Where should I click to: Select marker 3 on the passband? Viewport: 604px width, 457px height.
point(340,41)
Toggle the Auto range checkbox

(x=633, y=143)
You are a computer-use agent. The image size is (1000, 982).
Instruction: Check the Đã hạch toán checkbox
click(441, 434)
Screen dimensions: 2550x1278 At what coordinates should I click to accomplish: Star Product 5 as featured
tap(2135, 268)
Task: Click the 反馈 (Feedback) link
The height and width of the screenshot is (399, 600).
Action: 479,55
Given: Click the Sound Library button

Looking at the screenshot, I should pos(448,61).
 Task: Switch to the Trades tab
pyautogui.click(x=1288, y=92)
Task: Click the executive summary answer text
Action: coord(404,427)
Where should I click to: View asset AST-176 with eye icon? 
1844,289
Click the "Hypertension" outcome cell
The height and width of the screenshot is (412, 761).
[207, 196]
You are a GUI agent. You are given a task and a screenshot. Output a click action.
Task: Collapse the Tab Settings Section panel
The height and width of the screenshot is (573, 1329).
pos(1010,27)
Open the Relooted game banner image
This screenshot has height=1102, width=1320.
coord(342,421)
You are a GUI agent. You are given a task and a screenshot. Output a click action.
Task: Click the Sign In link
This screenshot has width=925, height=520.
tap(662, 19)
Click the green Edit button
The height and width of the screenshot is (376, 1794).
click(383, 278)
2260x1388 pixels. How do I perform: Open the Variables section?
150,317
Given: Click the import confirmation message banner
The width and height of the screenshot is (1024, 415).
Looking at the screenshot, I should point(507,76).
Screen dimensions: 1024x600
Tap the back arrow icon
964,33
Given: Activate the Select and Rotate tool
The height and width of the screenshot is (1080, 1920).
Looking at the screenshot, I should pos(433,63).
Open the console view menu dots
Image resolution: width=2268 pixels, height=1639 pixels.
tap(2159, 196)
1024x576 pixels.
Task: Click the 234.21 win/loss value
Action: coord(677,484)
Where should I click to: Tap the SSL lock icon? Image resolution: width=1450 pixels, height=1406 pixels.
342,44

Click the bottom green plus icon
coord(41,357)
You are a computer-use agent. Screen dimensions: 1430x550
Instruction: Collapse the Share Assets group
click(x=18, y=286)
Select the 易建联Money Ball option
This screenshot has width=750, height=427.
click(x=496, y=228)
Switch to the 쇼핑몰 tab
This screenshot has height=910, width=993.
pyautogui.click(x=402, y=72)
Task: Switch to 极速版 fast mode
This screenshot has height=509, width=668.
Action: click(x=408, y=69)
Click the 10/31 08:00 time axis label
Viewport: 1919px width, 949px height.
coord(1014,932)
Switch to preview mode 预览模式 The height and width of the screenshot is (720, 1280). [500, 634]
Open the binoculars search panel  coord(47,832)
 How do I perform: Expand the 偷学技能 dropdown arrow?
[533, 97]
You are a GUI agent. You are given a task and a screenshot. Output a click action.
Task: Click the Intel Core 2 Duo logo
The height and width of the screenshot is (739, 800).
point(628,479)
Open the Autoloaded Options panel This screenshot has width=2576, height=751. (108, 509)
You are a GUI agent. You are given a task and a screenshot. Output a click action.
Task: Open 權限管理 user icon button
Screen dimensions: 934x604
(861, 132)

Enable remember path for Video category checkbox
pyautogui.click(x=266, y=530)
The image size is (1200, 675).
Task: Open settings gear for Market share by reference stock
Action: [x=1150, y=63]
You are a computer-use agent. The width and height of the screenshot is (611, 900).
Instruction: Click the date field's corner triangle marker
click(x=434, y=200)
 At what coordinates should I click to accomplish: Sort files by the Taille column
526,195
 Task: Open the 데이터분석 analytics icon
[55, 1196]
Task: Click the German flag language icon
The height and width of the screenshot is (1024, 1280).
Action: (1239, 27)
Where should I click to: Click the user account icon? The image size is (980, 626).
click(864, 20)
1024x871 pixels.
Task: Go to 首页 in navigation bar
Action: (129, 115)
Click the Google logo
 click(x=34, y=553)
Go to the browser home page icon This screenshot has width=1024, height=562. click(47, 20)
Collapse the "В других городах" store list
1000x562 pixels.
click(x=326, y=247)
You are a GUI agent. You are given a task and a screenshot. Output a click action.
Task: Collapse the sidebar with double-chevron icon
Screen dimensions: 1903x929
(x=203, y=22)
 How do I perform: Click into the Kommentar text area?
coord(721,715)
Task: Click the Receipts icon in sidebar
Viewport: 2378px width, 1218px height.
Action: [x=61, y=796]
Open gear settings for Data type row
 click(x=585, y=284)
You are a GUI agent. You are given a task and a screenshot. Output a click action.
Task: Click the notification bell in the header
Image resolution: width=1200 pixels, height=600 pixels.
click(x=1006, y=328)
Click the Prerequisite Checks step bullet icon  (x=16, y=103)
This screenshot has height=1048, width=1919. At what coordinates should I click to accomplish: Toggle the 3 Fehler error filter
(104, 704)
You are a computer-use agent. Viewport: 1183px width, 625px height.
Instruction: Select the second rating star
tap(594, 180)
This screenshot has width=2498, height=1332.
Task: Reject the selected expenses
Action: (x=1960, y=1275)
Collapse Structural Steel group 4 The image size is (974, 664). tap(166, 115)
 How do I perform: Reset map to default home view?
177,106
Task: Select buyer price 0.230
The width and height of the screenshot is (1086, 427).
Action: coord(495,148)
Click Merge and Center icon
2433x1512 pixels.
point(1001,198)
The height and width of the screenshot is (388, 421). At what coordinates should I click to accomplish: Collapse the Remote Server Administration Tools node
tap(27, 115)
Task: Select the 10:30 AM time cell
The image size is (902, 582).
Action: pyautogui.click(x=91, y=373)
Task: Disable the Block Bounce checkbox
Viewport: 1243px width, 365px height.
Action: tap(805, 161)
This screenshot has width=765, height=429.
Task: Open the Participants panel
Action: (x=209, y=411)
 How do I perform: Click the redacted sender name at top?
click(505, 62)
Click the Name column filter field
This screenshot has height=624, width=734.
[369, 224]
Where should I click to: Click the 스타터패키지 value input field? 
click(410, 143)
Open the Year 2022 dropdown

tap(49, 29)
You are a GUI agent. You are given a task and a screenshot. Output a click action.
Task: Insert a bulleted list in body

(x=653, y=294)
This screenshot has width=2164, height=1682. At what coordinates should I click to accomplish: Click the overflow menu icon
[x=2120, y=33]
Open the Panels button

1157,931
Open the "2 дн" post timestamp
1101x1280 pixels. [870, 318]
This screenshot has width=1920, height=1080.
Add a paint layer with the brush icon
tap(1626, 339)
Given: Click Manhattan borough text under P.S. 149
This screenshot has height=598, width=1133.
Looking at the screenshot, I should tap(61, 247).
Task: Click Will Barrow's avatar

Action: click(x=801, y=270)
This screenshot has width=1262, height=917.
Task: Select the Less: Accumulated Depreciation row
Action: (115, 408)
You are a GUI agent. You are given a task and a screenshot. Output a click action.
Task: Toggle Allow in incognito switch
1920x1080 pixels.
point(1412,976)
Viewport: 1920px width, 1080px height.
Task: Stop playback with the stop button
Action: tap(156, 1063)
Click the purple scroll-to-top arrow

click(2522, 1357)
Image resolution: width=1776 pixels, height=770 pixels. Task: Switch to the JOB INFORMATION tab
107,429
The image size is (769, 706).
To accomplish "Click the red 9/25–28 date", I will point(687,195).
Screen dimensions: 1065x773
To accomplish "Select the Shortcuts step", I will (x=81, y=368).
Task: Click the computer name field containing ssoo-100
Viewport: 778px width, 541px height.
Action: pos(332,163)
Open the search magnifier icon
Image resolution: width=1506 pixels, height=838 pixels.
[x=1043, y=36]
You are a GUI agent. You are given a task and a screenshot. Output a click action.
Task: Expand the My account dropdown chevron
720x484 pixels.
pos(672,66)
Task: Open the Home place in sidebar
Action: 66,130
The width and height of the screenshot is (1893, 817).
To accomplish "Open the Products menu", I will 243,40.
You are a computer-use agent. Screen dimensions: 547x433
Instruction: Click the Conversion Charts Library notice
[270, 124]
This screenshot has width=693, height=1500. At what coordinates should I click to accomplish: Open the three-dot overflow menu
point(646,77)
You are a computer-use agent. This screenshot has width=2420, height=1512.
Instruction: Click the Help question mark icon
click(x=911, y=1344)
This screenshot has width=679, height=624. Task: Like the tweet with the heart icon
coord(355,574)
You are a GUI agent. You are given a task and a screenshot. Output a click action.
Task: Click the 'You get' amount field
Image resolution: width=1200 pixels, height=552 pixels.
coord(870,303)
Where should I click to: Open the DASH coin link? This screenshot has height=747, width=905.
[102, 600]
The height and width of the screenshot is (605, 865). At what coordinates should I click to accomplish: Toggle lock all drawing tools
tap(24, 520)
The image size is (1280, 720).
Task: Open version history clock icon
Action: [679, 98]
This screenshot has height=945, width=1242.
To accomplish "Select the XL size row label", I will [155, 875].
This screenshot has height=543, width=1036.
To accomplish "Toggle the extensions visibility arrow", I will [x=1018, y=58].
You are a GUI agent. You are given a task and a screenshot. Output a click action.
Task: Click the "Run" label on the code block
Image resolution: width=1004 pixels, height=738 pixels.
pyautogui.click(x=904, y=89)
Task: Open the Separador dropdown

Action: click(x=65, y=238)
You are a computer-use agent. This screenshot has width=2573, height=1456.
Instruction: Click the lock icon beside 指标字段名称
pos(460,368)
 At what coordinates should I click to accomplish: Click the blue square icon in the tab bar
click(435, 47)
---------------
## Description of the task
Duplicate the data above from the line with "This screenshot has height=1048, width=1919." to the line with "Action: coord(495,148)", both ends included, reproducing every character unchanged.

## Solution to the problem
This screenshot has height=1048, width=1919. At what coordinates should I click to accomplish: Toggle the 3 Fehler error filter
(104, 704)
You are a computer-use agent. Viewport: 1183px width, 625px height.
Instruction: Select the second rating star
tap(594, 180)
This screenshot has width=2498, height=1332.
Task: Reject the selected expenses
Action: (x=1960, y=1275)
Collapse Structural Steel group 4 The image size is (974, 664). tap(166, 115)
 How do I perform: Reset map to default home view?
177,106
Task: Select buyer price 0.230
The width and height of the screenshot is (1086, 427).
Action: coord(495,148)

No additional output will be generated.